**Data under study**
┄┄┄┄┄┄

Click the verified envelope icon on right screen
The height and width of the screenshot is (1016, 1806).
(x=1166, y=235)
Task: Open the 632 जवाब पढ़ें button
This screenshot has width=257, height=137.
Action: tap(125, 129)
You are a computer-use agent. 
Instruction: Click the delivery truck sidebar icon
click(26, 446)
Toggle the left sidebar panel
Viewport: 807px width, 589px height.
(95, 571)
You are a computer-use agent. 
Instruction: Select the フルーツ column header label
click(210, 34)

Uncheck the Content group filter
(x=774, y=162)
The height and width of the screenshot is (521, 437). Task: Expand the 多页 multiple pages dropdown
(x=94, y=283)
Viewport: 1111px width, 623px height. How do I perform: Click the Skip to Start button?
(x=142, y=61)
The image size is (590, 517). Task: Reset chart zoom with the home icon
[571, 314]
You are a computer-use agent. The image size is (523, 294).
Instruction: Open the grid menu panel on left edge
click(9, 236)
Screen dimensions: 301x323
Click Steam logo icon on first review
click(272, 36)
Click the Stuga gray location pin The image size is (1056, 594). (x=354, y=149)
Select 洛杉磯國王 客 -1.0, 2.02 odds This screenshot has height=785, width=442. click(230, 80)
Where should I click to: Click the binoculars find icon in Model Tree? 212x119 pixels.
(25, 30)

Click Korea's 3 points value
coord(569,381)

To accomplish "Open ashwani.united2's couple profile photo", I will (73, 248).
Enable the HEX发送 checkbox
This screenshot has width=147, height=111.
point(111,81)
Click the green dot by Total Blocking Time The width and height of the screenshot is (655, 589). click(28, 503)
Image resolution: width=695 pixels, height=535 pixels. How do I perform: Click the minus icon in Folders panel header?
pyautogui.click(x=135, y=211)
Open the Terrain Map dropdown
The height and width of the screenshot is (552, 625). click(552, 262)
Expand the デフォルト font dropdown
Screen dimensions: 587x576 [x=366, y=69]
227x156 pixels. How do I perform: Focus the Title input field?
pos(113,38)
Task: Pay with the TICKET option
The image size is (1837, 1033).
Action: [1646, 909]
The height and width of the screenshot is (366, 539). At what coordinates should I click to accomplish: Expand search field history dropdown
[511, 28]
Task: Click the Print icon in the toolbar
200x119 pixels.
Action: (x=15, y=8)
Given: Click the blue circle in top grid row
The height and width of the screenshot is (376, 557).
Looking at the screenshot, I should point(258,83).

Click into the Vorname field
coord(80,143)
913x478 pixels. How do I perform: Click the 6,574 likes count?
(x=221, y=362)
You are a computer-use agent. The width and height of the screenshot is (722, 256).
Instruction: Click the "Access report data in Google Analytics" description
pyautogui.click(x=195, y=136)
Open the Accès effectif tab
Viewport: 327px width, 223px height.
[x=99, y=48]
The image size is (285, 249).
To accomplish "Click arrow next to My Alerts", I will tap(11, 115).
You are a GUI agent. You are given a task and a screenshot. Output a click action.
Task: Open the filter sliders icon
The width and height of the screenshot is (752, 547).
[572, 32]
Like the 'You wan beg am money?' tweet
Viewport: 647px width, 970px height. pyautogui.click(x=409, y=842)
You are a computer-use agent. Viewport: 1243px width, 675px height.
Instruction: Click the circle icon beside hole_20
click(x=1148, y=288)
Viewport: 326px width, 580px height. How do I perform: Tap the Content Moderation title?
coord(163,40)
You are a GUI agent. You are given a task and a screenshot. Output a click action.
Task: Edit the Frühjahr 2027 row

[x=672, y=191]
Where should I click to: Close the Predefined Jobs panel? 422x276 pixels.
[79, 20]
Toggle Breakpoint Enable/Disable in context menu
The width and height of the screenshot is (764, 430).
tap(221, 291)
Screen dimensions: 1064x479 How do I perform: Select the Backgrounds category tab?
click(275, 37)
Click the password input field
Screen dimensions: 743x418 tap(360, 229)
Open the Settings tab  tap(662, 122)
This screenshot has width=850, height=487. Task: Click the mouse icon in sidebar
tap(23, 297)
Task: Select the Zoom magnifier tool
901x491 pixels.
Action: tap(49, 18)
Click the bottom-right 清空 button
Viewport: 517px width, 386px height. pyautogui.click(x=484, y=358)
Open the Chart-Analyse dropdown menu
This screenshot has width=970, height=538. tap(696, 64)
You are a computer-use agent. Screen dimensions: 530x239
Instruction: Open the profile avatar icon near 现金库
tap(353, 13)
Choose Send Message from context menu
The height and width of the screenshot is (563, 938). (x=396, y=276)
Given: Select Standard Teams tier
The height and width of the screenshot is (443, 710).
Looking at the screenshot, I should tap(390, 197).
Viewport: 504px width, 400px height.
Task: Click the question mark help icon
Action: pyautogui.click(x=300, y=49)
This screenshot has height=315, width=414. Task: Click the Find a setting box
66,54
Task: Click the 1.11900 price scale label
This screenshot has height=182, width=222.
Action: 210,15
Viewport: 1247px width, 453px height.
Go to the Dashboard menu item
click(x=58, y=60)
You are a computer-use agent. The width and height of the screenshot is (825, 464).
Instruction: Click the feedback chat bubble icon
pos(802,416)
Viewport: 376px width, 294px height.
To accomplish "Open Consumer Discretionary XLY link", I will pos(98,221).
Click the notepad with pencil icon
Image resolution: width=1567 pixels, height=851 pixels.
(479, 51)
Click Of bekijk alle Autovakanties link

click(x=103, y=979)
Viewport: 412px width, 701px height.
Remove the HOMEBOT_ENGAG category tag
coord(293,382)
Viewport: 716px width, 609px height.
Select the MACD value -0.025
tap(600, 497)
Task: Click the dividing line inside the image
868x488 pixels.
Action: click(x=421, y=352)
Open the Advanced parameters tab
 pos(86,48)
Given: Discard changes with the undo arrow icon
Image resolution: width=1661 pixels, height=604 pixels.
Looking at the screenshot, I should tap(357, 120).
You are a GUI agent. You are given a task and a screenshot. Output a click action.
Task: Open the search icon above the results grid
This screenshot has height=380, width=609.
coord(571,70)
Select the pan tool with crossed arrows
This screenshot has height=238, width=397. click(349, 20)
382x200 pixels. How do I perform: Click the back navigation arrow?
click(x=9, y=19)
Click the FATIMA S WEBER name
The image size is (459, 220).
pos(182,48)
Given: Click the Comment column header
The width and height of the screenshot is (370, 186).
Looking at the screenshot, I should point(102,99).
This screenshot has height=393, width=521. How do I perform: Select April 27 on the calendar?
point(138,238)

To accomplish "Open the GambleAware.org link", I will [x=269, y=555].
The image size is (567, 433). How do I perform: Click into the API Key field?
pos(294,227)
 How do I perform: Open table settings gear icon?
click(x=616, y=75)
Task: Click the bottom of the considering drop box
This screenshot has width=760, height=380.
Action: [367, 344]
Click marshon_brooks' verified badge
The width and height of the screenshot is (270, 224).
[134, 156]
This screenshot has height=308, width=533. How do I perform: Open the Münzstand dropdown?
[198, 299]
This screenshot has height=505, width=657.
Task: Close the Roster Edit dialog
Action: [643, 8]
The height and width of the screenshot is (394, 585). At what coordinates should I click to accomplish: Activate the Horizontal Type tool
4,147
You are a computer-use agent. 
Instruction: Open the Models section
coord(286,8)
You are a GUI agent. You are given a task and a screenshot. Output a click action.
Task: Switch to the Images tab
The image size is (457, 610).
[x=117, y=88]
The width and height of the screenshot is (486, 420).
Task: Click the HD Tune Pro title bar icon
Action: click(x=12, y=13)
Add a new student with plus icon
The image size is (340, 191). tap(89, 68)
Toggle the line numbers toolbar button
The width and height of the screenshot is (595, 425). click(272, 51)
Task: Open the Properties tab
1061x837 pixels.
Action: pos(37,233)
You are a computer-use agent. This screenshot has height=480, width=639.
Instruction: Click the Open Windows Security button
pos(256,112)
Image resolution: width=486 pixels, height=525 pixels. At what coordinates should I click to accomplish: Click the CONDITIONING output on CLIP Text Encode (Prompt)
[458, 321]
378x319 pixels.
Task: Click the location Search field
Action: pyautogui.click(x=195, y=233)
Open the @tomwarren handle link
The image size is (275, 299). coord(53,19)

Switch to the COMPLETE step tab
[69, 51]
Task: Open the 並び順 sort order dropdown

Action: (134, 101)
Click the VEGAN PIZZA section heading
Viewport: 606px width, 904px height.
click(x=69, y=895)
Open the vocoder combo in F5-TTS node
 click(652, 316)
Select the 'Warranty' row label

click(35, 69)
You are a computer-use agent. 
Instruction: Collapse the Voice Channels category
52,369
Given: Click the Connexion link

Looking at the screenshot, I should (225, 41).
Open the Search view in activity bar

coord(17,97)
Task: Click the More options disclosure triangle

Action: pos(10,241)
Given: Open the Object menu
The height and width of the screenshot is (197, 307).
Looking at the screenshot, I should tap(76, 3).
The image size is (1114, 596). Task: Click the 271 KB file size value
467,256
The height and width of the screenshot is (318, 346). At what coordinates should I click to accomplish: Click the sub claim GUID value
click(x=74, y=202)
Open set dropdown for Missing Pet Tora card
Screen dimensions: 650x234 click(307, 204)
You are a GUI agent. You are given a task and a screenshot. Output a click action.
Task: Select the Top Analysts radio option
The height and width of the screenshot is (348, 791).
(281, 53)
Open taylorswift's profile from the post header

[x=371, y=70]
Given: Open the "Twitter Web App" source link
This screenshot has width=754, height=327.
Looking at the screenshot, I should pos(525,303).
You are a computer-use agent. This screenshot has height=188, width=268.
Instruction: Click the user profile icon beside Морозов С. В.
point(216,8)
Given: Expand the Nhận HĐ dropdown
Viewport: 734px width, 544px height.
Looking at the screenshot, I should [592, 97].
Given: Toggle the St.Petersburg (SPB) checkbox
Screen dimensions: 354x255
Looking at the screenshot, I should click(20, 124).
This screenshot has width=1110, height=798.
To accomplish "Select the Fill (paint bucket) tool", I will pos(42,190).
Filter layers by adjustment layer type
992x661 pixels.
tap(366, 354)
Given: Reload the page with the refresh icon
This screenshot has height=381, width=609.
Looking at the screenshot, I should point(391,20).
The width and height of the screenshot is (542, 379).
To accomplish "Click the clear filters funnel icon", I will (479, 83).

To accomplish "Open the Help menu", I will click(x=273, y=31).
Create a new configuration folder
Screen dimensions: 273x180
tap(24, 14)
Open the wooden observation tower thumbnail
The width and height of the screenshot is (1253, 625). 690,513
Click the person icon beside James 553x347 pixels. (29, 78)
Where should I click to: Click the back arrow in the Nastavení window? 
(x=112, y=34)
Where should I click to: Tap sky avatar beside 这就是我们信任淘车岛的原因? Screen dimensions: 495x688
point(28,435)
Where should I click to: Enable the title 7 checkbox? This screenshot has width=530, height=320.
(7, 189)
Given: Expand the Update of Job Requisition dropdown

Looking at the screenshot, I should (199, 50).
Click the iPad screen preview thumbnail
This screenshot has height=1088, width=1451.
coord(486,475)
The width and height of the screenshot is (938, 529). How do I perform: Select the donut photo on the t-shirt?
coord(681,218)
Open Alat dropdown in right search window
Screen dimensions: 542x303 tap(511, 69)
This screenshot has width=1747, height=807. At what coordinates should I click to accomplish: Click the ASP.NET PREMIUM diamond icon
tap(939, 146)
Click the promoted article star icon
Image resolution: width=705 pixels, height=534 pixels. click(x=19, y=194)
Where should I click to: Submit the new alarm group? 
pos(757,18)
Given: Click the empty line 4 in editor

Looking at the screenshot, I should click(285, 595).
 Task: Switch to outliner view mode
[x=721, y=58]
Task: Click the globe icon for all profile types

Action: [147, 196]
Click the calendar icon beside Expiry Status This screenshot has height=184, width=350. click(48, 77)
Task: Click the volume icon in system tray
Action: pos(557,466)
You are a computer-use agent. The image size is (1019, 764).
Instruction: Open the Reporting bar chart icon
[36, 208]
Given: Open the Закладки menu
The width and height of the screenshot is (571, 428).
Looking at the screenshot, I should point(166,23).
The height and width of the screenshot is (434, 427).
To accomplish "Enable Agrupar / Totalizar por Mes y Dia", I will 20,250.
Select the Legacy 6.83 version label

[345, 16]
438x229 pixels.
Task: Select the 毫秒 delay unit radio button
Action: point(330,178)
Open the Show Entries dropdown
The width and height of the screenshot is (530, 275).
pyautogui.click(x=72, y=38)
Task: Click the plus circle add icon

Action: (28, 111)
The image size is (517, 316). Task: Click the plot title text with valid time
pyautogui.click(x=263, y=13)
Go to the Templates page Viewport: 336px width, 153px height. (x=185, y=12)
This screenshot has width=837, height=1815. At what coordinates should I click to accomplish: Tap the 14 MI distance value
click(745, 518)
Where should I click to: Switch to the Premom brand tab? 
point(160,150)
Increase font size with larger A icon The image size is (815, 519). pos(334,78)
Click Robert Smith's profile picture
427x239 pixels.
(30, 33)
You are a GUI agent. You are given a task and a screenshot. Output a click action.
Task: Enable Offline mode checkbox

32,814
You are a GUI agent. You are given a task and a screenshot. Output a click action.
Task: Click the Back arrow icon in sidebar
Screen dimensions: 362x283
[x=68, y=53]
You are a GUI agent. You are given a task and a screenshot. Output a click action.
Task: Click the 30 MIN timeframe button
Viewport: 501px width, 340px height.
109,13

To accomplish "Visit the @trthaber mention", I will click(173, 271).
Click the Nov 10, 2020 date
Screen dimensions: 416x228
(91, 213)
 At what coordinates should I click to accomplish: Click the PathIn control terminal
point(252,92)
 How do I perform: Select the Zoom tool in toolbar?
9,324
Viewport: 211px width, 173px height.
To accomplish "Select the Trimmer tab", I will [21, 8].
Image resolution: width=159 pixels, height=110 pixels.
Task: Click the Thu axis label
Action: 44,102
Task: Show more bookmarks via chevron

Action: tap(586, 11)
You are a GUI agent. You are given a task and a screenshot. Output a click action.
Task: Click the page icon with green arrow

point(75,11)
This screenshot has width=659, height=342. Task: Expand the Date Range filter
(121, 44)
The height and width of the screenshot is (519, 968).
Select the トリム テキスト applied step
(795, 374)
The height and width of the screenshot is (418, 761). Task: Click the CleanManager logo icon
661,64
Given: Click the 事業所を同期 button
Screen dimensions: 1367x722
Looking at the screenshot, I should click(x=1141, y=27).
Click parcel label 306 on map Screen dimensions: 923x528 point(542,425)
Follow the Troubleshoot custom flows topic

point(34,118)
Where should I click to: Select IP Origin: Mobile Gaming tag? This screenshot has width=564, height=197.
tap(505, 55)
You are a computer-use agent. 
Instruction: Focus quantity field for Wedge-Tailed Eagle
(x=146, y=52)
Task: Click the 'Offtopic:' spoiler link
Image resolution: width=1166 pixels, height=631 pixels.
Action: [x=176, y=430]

┄┄┄┄┄┄

**Task instructions**
Copy out, exactly and alone, the lines of the entries above between the ones holding "Viewport: 412px width, 701px height." and "Task: Switch to the Images tab", inclusive.

**Written solution**
Viewport: 412px width, 701px height.
Remove the HOMEBOT_ENGAG category tag
coord(293,382)
Viewport: 716px width, 609px height.
Select the MACD value -0.025
tap(600, 497)
Task: Click the dividing line inside the image
868x488 pixels.
Action: click(x=421, y=352)
Open the Advanced parameters tab
 pos(86,48)
Given: Discard changes with the undo arrow icon
Image resolution: width=1661 pixels, height=604 pixels.
Looking at the screenshot, I should tap(357, 120).
You are a GUI agent. You are given a task and a screenshot. Output a click action.
Task: Open the search icon above the results grid
This screenshot has height=380, width=609.
coord(571,70)
Select the pan tool with crossed arrows
This screenshot has height=238, width=397. click(349, 20)
382x200 pixels. How do I perform: Click the back navigation arrow?
click(x=9, y=19)
Click the FATIMA S WEBER name
The image size is (459, 220).
pos(182,48)
Given: Click the Comment column header
The width and height of the screenshot is (370, 186).
Looking at the screenshot, I should point(102,99).
This screenshot has height=393, width=521. How do I perform: Select April 27 on the calendar?
point(138,238)

To accomplish "Open the GambleAware.org link", I will [x=269, y=555].
The image size is (567, 433). How do I perform: Click into the API Key field?
pos(294,227)
 How do I perform: Open table settings gear icon?
click(x=616, y=75)
Task: Click the bottom of the considering drop box
This screenshot has width=760, height=380.
Action: [367, 344]
Click marshon_brooks' verified badge
The width and height of the screenshot is (270, 224).
[134, 156]
This screenshot has height=308, width=533. How do I perform: Open the Münzstand dropdown?
[198, 299]
This screenshot has height=505, width=657.
Task: Close the Roster Edit dialog
Action: [643, 8]
The height and width of the screenshot is (394, 585). At what coordinates should I click to accomplish: Activate the Horizontal Type tool
4,147
You are a computer-use agent. 
Instruction: Open the Models section
coord(286,8)
You are a GUI agent. You are given a task and a screenshot. Output a click action.
Task: Switch to the Images tab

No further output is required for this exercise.